_Brief_. Please rewrite the part of the forum post about the WLAN switch that opens with the words "Furthermore, if you" and closes with "correct? or no...", swapping "wlan mod" for "wifi mod".

_Passage provided_.
Hey guys,
Question regarding the wlan switch. I know there are tuts for where to hook everything up via this, but I am looking for an explanation as to HOW it works. From my understanding, the WLAN switch has 3 poles. 1 and 2 when connected complete the wifi circuit and thus turn on the wifi. Pole 3 is a ground/dead pin that is unused. So wifi is not off because 2 and ground are connected but really because 1 and 2 are NOT connected. BUT, if this pole (3) is connected to ground, would'nt it always be connected to ground regardless of whether the switch is connecting 1 and 2 vs 2 and ground?
Furthermore, if you can answer that, I have another (but assuming you answer my first question, this one should be intuitive, im clearly just missing something)
The wlan mod should work exactly the same even if you do not bridge 1 and 2 correct? or no...

_Collected material_.
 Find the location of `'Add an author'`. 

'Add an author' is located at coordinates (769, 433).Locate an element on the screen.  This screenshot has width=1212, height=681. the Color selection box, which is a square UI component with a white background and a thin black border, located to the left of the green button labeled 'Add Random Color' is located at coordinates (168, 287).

_Answer for this exercise_.
Furthermore, if you can answer that, I have another (but assuming you answer my first question, this one should be intuitive, im clearly just missing something)
The wifi mod should work exactly the same even if you do not bridge 1 and 2 correct? or no...